DIRECTIONS FOR THIS TASK: Search the data for the word "agent" and copy out every line that has it.

EXERCISE MATERIALS:
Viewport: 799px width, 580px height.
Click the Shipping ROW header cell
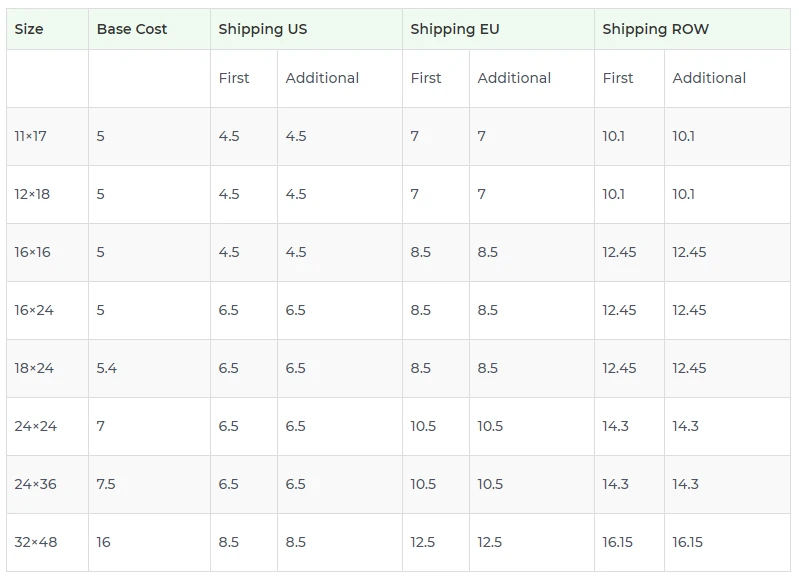pos(655,29)
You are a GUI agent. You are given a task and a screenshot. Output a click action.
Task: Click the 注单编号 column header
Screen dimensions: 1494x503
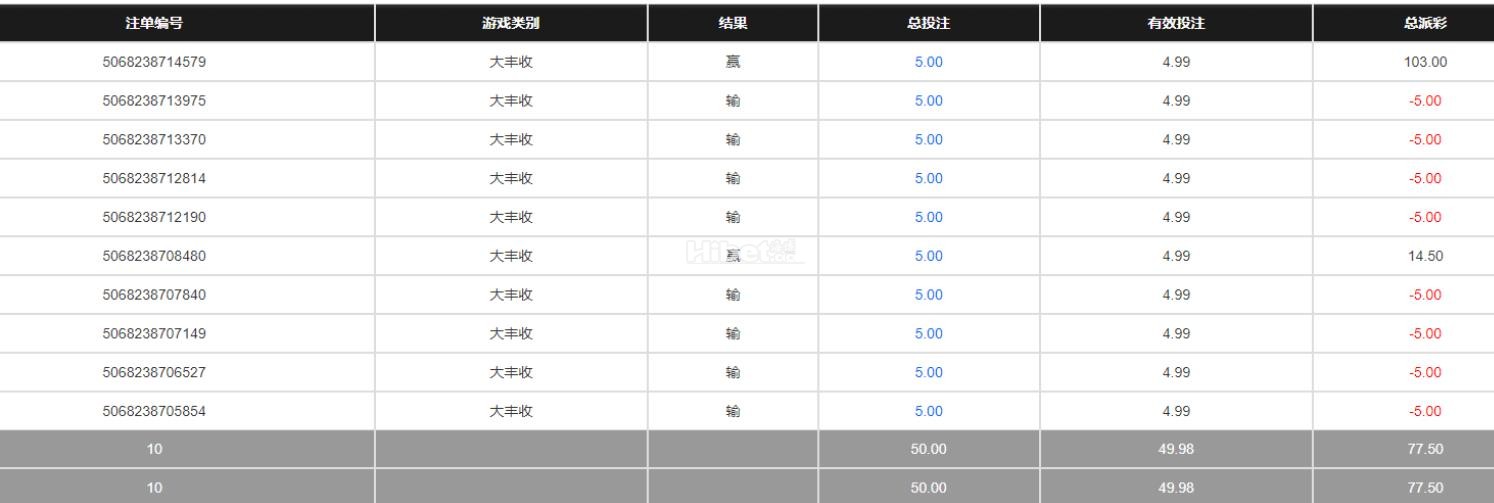pyautogui.click(x=154, y=24)
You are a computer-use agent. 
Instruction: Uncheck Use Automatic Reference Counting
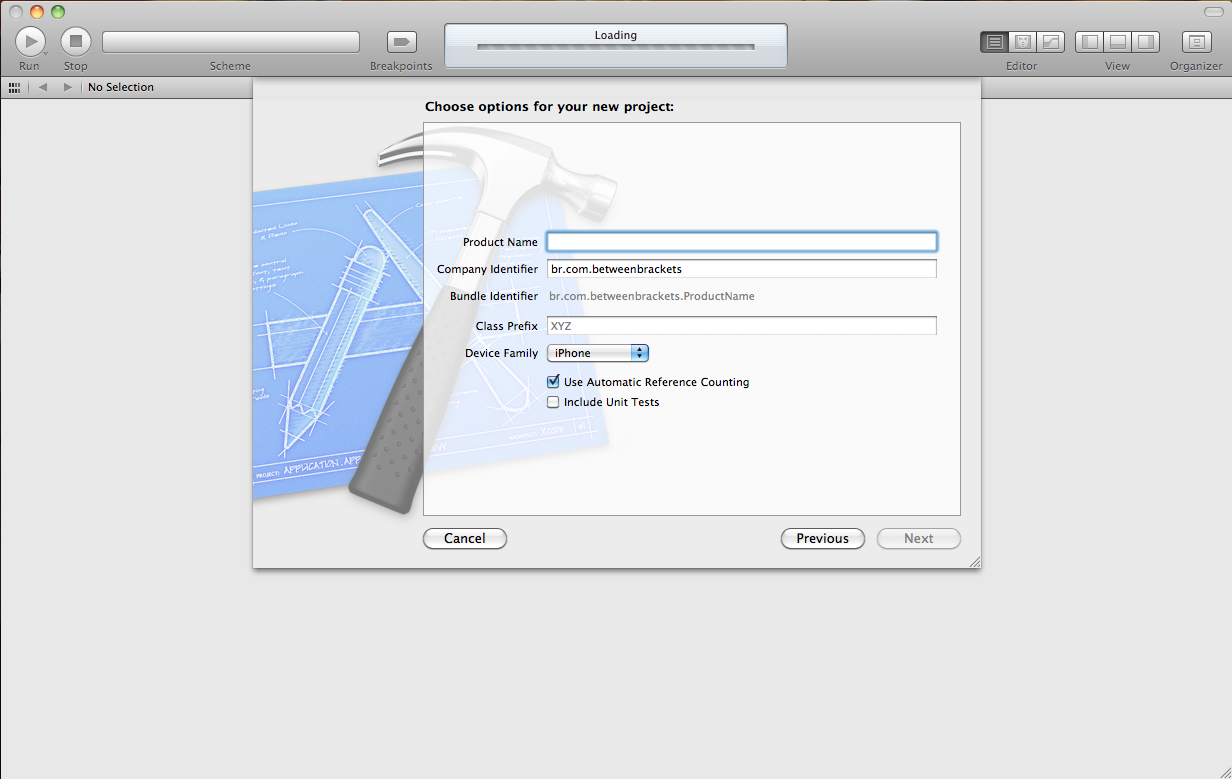(x=553, y=381)
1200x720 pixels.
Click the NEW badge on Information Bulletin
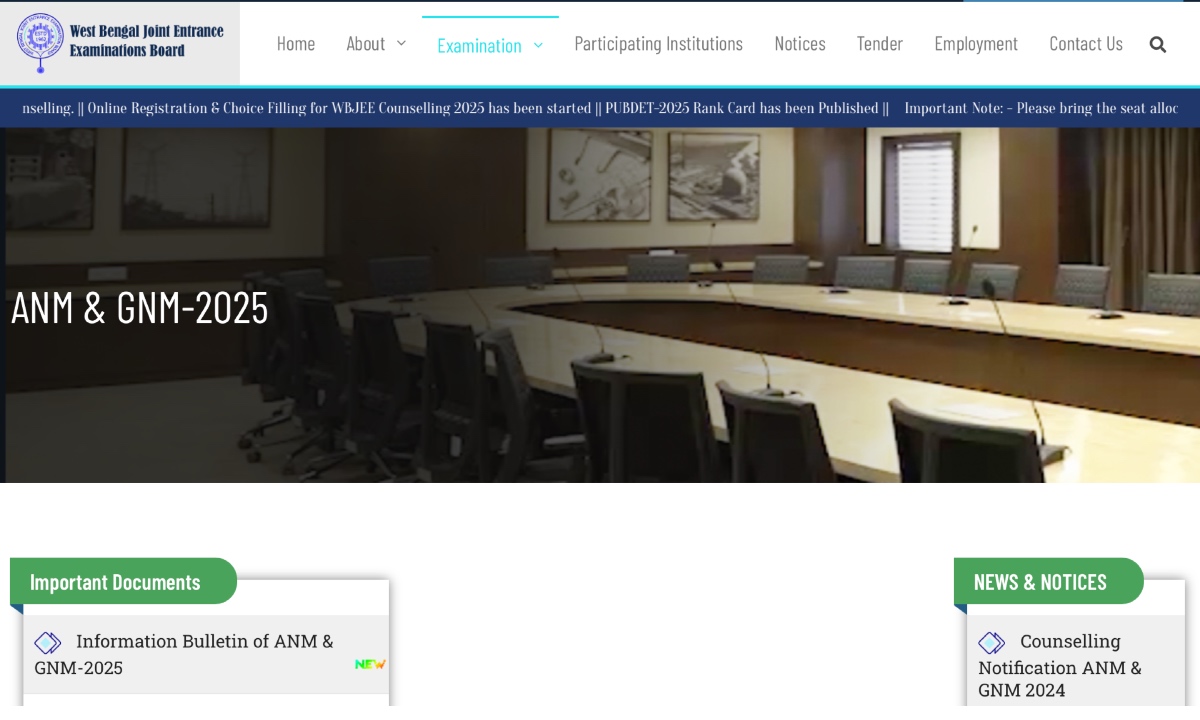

ANSWER BOX:
You are a GUI agent. You are given a task and a screenshot. Output a click action.
You are a computer-use agent. 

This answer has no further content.